• _DOCUMENT TEXT_
[Start of Attachment]

Published in final edited form as: Neuron. 2009 Jan 15;61(1):57–70. doi: 10.1016/j.neuron.2008.11.012

Figure 5. The egl-4 NR/FBE and a predicted let-7/mir-32/84/265 miRNA seed sequence both promote expression of a Luciferase-based reporter in the AWC neuron.

Figure 5

(A) Diagram of Luciferase-based reporters. All were placed under the control of the str-2 promoter and each contains the indicated 3’ UTR. Upper brackets indicate the nucleotides that were deleted. The longer NR/FBE delete in Figure 5F extends 4 n.t. 3’ of the NR/FBE brackets.

(B) Chemotaxis assays were performed on naïve and odor-exposed animals carrying the indicated transgenes.

(C) Top The chemotaxis behavior (CI) of naive animals (X axis) to butanone was not correlated with luciferase expression (Y axis) in any of the reporter strains examined. When the wild type egl-4 3’ UTR flanks this reporter, Pearson’s r is -0.12 p=0.74, for the unc-54 3’ UTR Pearson’s r is −.71 p=0.11, for the ky95 3’ UTR Pearson’s r is 0.04, p=0.96 and for NR/FBE delete Pearson’s r is 0.17, p=0.78.

[End of Attachment]

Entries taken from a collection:
[Start of Attachment]

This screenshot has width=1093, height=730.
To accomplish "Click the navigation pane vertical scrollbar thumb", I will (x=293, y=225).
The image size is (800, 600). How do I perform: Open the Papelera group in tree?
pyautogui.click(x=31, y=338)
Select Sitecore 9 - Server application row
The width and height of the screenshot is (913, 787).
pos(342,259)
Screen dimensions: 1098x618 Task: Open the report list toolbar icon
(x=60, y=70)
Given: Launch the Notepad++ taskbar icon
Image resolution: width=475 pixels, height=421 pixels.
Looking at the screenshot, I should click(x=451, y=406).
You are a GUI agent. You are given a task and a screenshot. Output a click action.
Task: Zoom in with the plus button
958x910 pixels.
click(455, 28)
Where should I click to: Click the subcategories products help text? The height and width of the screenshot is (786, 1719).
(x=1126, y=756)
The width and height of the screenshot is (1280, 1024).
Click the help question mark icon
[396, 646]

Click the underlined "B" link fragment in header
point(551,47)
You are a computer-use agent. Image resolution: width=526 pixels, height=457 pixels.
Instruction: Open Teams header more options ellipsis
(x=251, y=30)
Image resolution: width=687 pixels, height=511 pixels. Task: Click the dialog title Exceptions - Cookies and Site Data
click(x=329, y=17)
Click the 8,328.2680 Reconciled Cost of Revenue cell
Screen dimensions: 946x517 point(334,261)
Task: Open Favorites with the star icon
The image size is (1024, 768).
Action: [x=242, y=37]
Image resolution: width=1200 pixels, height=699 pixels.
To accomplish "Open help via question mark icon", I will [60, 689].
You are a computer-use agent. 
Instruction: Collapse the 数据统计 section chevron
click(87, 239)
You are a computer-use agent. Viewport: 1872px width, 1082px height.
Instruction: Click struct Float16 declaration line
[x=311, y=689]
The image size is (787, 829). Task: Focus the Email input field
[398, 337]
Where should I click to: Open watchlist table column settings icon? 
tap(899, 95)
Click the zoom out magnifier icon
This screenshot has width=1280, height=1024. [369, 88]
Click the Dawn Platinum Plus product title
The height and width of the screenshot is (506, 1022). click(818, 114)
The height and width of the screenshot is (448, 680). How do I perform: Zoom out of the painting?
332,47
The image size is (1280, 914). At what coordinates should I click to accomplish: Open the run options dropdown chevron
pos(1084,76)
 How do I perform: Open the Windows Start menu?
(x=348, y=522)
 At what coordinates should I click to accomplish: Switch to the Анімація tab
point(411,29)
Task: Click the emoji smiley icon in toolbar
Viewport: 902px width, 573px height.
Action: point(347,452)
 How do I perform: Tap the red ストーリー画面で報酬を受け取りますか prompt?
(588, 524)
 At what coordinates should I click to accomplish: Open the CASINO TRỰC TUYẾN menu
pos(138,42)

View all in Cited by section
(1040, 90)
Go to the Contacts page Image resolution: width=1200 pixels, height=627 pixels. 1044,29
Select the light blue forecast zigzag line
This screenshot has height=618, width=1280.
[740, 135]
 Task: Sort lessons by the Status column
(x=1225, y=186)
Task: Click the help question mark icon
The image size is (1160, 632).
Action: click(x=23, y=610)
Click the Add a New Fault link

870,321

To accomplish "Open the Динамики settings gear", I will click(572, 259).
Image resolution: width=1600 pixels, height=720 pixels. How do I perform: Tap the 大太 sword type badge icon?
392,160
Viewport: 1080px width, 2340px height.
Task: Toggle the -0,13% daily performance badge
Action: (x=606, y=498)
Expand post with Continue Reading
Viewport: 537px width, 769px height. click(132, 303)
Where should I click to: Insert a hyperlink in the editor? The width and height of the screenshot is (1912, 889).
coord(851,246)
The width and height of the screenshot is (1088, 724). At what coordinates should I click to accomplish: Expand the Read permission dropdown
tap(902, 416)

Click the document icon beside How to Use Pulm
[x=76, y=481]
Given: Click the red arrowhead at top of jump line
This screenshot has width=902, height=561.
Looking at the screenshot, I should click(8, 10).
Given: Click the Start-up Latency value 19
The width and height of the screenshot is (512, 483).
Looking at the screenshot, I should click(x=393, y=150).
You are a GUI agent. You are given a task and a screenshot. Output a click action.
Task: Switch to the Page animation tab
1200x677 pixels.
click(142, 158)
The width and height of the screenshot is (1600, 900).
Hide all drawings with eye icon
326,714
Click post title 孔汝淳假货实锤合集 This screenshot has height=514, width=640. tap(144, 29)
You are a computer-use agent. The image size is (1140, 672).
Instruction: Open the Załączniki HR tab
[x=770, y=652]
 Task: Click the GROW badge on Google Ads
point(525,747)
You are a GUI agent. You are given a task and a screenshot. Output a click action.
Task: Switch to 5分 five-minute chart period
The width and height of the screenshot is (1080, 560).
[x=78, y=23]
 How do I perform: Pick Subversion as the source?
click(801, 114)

[End of Attachment]

Using the figure legend, explain in one to three sentences the grounds on which panel C states that naive chemotaxis to butanone was not correlated with luciferase expression.

• _COMPLETED EXERCISE_
For each reporter, the legend reports Pearson's r between naive chemotaxis to butanone and luciferase expression, and none of these values is statistically significant. The values are r = -0.12 (p = 0.74) for the wild type egl-4 3' UTR, r = −0.71 (p = 0.11) for the unc-54 3' UTR, r = 0.04 (p = 0.96) for the ky95 3' UTR, and r = 0.17 (p = 0.78) for the NR/FBE delete.